How can you say this? Its the DM plays it, who makes decisions for it (interpreting your orders through the filter of its perceptions) and who decides what the Sim wants. In a real campaign, I would likely play it as a copy of the Eldritch Knight, maybe with the twist that it wants to be a real person (the Pinnochio effect). It may even talk to the EK and beg him to help it. Depending on your relationship with the EK (and the campaign experiences of the EK to date), this could create an... intresting series of events.
What part of it does what the caster says makes you think the DM plays it? It acts on my initiative count following my exact orders.
"It obeys your spoken commands, moving and acting in accordance with your wishes and acting on your turn in combat."
So do loyal hirelings.
No, they don't. Hirelings roll their initiative, go on their round, have personalities, lives outside of work, and don't follow your exact commands.
And compare this behavioural limit to Aasimovs laws of robotics for AI. Its nowhere near as comprehensive as those three laws, and Aasimovs get 'worked around' in fiction all the time.

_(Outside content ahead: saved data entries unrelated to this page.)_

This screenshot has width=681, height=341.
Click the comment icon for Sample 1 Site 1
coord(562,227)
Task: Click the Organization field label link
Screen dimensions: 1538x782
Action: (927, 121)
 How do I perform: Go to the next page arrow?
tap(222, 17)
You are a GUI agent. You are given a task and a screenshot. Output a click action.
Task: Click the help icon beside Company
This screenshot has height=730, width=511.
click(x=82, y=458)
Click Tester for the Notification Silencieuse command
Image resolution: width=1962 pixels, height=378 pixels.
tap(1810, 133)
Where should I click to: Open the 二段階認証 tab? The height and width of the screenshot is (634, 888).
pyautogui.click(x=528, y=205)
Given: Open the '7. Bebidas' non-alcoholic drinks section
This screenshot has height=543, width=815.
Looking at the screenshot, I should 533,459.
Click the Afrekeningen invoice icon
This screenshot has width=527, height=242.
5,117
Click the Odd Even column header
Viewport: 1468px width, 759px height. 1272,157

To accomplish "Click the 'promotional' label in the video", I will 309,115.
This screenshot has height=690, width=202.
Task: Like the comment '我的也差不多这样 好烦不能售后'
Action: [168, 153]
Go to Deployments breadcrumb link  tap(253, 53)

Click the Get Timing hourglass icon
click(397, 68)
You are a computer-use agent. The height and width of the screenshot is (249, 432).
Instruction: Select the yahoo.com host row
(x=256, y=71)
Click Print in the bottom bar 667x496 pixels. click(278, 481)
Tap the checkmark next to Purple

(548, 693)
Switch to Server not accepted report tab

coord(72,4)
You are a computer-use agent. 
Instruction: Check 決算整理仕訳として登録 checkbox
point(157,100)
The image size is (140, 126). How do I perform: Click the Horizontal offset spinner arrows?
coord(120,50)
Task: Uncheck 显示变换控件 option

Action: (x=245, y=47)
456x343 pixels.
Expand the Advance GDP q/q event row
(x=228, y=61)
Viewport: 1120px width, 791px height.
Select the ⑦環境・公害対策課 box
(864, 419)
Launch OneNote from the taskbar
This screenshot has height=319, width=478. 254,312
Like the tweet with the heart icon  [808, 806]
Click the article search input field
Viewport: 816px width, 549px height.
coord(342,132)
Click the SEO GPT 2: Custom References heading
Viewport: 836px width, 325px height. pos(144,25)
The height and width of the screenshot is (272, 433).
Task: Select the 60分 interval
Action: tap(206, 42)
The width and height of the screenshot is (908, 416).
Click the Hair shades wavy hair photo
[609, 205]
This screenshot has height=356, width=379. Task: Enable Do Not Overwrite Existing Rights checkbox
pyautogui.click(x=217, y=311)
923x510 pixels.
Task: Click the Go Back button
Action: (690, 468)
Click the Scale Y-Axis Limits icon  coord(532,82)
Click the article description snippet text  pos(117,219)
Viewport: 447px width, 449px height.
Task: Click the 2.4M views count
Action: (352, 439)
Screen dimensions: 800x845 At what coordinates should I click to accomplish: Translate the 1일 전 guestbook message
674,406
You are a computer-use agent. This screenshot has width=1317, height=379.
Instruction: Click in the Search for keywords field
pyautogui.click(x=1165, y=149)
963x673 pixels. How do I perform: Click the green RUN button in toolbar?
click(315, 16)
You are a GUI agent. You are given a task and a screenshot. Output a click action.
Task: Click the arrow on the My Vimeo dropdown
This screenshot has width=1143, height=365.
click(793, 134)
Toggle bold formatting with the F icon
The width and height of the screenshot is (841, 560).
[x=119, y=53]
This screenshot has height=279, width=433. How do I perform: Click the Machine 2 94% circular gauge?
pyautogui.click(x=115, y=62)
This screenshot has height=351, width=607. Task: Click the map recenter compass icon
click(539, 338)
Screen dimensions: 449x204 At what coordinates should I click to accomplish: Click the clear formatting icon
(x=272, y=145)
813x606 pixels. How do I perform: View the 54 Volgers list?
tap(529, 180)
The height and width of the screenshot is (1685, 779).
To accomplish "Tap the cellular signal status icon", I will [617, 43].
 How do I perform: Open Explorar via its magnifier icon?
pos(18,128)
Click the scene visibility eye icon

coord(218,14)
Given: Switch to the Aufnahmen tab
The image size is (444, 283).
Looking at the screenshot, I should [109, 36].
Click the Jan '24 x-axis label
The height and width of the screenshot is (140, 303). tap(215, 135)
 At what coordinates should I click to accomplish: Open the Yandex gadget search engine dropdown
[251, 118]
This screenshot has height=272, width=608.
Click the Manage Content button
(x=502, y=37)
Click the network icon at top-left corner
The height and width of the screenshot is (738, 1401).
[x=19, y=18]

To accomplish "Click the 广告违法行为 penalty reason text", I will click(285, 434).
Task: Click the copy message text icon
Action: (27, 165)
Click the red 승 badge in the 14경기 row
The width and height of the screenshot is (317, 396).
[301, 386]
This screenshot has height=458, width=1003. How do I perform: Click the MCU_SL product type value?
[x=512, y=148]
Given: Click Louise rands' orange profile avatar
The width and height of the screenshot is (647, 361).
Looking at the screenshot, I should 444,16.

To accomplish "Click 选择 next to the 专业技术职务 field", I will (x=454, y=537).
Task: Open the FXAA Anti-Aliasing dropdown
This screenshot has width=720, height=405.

There is no comparison. The spell is clear. You are creating a house rule.
And this knowledge (if possesed by the EK) is also possesed by the Simulacrum of the EK. Meaning it will know that you intend to use it as an expendable force multiplier (as you have done on earlier castings of the spell). It is loyal to you, and friendly to you, but assuming this knowledge is available to it, it may very well interpret your orders not exactly as you intended, and whn not given explicit orders to the contrary may decide that the best way to be friendly to you, or the best way to carry out your orders, is to do something very different to what you intended or asked.
My intent would be to make the Simulacrum spell almost as much trouble as it solves, and replete with RP and story implications to make casting it a real 'choice' by the caster instead of a gamist only force multiplier.[
The spell text is clear. If you want to do this as a house rule that is up to you and the player to agree. We would never come to agreement on this. The rules regarding simculacrum have no ambiguity other than whether they can be healed by means other than the alchemical process which the game designers made clear with a ruling. The simulacrum has no life outside of your commands.
The spell text is very clear. The simulacrum is not self-aware and it does not even say it defends itself if the caster is not giving it commands. Not sure why you are attempting this argument when the spell text is very clear on how it operates. A simulacrum cannot learn and cannot improve. If is nothing more than an alternative of a summoned creature.
This is inarguable. Nothing in the spell text supports your view. I will leave it at that as we would never come to agreement on this. I'd leave your table as soon as this little gem of a house rule was attempted. Then again I like gamist force multipliers and expect them to work. Then on the rare occasions when something happens, it will be interesting rather than some house rule DM is using to limit a spell he doesn't like.